I am not able to compute the most_visited_floor column to get the desired output.

Appreciate the help

CodePudding user response：

Try this:

val df = Seq( 
              ( "A", "Bangalore", "a*.com", 1, "cpu" ),
              ( "A", "Bangalore", "a*.com", 1, "cpu" ),
              ( "A", "Bangalore", "a*.com", 2, "desktop" ),
              ( "B", "Bangalore", "a*.com", 2, "desktop" ),
              ( "B", "Bangalore", "a*.com", 2, "desktop" ),
              ( "B", "Bangalore", "a*.com", 1, "monitor" ),
             ).toDF("name" ,"address", "email", "floor", "resource")

df.createOrReplaceTempView("R")

val res = spark.sql(""" 

                      select A.name, A.total_visits, B.floor, C.resources from (  
                        select R.name, count(*) as total_visits 
                          from R
                      group by R.name  ) A,
               
                        (
                        select Z.name, Z.floor, Z.most_visited
                          from (
                        select X.*, rank() over (partition by X.name order by X.most_visited desc) as RANK
                          from (
                                select R.name, R.floor, count(R.floor) as most_visited 
                                  from R
                              group by R.name, R.floor) X ) Z     
                        where Z.RANK = 1 ) B, 

                        (
                        select R.name, array_sort(collect_set(resource)) as resources 
                          from R
                      group by R.name ) C
                    where A.name = B.name and B.name = C.name
                         
                    """)
res.show(false)

It returns:

 ---- ------------ ----- ------------------ 
|name|total_visits|floor|resources         |
 ---- ------------ ----- ------------------ 
|A   |3           |1    |[cpu, desktop]    |
|B   |3           |2    |[desktop, monitor]|
 ---- ------------ ----- ------------------

CodePudding user response：

What you are looking for is called in statistics Mode.
Search for Mode SQL and you'll find endless blogs and posts.

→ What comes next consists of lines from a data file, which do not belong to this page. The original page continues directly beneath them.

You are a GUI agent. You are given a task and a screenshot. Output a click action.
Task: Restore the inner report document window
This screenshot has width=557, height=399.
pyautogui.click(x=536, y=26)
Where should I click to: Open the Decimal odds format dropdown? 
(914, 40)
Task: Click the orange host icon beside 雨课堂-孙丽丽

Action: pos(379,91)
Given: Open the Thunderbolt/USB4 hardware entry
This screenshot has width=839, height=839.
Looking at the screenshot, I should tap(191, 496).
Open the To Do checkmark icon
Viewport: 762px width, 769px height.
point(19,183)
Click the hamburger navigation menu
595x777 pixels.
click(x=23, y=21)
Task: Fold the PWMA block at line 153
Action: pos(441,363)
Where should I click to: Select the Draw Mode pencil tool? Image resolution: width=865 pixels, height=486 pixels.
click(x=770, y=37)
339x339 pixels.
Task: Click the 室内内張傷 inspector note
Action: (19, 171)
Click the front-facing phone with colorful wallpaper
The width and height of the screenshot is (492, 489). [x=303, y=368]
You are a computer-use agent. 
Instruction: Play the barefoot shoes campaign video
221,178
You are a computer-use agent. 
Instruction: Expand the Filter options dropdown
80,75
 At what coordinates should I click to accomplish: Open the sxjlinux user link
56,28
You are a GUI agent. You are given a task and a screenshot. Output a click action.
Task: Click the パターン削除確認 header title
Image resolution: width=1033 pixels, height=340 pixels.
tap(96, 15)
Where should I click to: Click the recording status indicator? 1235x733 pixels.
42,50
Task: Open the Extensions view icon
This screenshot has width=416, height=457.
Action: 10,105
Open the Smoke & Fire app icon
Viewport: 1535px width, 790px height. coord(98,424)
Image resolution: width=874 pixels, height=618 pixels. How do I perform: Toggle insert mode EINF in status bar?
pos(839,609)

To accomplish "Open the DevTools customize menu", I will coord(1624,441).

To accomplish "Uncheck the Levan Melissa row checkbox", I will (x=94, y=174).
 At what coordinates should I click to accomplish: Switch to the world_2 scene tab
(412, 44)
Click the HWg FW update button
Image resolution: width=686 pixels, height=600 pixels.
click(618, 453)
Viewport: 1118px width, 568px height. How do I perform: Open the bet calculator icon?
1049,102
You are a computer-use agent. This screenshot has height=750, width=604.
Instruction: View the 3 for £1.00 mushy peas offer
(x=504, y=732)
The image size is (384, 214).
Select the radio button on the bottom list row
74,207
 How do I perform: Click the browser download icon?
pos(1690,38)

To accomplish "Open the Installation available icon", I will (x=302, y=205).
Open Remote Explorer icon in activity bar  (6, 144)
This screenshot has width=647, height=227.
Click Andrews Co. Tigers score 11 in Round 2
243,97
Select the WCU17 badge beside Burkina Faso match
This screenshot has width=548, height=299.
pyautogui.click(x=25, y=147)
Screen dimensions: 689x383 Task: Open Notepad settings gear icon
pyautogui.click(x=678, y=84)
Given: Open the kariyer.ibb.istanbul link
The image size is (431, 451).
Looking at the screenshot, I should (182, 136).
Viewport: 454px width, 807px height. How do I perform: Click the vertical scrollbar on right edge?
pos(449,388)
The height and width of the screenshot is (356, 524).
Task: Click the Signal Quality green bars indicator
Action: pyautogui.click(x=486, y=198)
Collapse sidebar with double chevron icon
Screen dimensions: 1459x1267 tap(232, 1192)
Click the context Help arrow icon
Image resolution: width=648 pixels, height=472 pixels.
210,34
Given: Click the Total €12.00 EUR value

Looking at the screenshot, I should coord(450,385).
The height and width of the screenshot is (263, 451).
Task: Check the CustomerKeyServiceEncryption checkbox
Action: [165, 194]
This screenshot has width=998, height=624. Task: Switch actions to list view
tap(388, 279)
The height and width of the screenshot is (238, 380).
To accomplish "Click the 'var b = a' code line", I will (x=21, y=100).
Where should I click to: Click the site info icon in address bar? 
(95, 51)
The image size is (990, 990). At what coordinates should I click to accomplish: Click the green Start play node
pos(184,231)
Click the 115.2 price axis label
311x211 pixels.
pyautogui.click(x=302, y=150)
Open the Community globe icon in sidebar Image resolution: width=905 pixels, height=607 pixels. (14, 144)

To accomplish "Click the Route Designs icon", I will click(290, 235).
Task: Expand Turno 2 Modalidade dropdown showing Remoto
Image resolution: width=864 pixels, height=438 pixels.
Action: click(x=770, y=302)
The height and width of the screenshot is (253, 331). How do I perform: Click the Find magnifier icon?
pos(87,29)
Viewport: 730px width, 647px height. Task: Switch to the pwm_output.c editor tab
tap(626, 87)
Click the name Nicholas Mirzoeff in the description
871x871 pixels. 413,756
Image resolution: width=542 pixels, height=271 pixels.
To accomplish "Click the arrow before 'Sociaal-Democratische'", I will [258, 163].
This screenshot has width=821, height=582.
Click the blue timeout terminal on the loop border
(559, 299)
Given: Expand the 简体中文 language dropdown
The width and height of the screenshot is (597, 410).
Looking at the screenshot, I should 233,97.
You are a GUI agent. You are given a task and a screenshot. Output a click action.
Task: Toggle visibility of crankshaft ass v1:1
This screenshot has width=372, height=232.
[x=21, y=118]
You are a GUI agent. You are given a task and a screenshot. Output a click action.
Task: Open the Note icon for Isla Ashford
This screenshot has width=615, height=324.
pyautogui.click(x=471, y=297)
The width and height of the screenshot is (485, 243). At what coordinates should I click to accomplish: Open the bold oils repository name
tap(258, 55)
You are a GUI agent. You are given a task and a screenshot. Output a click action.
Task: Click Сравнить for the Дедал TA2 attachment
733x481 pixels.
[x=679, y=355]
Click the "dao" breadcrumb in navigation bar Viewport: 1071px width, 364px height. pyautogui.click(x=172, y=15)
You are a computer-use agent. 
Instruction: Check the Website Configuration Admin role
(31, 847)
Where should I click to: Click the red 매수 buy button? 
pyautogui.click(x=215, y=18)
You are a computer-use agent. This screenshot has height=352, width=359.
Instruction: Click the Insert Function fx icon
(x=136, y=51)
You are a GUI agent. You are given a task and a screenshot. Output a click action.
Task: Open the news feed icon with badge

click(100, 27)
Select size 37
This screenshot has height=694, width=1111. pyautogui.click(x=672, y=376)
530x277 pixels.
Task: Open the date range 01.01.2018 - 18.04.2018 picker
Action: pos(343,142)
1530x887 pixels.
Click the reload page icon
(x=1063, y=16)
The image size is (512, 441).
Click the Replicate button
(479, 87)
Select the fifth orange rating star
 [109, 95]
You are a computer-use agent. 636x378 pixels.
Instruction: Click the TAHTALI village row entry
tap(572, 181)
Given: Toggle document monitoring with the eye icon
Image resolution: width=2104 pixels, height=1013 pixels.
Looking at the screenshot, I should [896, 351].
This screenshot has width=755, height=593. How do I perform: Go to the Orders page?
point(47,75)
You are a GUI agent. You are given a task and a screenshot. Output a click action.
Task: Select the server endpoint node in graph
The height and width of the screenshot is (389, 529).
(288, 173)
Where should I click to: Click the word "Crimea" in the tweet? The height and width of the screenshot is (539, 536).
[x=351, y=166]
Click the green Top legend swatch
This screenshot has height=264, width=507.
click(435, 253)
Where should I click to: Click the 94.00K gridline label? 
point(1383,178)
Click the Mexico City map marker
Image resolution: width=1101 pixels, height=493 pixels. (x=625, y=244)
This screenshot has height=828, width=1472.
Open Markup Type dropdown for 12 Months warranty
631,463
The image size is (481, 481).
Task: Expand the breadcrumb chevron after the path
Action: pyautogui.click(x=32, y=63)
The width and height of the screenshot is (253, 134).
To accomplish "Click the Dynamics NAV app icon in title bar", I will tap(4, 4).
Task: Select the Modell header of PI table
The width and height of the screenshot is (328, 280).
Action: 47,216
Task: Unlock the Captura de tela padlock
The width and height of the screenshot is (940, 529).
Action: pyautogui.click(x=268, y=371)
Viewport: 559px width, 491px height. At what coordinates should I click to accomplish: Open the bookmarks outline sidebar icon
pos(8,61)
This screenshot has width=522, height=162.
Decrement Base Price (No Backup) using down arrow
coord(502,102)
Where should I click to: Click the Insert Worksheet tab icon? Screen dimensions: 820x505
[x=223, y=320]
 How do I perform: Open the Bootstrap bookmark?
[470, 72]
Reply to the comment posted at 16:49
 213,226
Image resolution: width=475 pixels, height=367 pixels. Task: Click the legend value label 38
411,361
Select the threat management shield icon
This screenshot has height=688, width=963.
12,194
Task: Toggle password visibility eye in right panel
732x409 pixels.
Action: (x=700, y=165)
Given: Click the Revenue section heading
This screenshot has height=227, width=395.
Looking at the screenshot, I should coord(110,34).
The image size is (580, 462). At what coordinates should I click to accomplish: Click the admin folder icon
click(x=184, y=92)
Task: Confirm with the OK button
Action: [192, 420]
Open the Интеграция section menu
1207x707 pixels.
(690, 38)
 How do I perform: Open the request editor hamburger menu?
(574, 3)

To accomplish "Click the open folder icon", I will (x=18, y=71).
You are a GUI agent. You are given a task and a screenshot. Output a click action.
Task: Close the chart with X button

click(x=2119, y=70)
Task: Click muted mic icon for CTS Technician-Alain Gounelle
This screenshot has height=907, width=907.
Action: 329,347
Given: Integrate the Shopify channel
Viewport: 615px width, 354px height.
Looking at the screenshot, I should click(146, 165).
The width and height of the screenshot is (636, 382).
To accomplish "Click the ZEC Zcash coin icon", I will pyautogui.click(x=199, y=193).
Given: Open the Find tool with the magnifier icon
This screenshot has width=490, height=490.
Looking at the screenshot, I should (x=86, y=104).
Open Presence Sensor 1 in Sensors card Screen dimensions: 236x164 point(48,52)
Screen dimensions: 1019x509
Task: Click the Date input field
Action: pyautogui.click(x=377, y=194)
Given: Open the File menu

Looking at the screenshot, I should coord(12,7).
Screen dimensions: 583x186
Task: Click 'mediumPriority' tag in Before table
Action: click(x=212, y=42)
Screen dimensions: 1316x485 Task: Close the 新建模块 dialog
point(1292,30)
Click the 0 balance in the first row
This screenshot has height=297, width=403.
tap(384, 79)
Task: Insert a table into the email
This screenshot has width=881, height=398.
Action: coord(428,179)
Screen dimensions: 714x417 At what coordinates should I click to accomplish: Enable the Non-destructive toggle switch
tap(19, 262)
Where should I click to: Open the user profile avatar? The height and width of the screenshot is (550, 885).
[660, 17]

There are multiple ways to get the Mode.

Here is one option, assuming there is a single Mode value:

with 
t (name,address,email,floor,resources) as
(
    select  *
    from    values   ('A' ,'Bangalore' ,'[email protected]'  ,1  ,'CPU'     )
                    ,('A' ,'Bangalore' ,'[email protected]'  ,1  ,'CPU'     )
                    ,('A' ,'Bangalore' ,'[email protected]'  ,2  ,'DESKTOP' )
                    ,('B' ,'Bangalore' ,'[email protected]' ,2  ,'DESKTOP' )
                    ,('B' ,'Bangalore' ,'[email protected]' ,2  ,'DESKTOP' )
                    ,('B' ,'Bangalore' ,'[email protected]' ,1  ,'MONITIOR')
),
t1 as
(
  select  * ,count(*) over (partition by name, floor) as count_name_floor
  from    t
)
select   name
        ,count(*)                              as total_visitsA
        ,max((count_name_floor,floor)).floor   as most_visited_floor
        ,concat_ws(',',collect_set(resources)) as resources_used
from     t1
group by name

name	total_visits	most_visited_floor	resources_used
B	3	2	MONITIOR,DESKTOP
A	3	1	DESKTOP,CPU

Here is another option assuming there might be multiple Mode values.
I added 2 rows to the input, to make it more interesting.

with 
t (name,address,email,floor,resources) as
(
    select  *
    from    values   ('A' ,'Bangalore' ,'[email protected]'  ,1  ,'CPU'     )
                    ,('A' ,'Bangalore' ,'[email protected]'  ,1  ,'CPU'     )
                    ,('A' ,'Bangalore' ,'[email protected]'  ,2  ,'DESKTOP' )
                    ,('B' ,'Bangalore' ,'[email protected]' ,2  ,'DESKTOP' )
                    ,('B' ,'Bangalore' ,'[email protected]' ,2  ,'DESKTOP' )
                    ,('B' ,'Bangalore' ,'[email protected]' ,1  ,'MONITIOR')
                    ,('B' ,'Bangalore' ,'[email protected]' ,1  ,'MONITIOR')
                    ,('B' ,'Bangalore' ,'[email protected]' ,3  ,'MONITIOR')
),
t1 as
(
  select  * ,count(*) over (partition by name, floor) as count_name_floor
  from    t
),
t2 as
(
  select  * ,rank() over (partition by name order by count_name_floor desc) as rank_count_name_floor
  from    t1
)
select   name
        ,count(*)                                                                      as total_visitsA
        ,concat_ws(',',collect_set(case rank_count_name_floor when 1 then floor end))  as most_visited_floors
        ,concat_ws(',',collect_set(resources))                                         as resources_used
from     t2
group by name

name	total_visitsA	most_visited_floors	resources_used
A	3	1	DESKTOP,CPU
B	5	1,2	MONITIOR,DESKTOP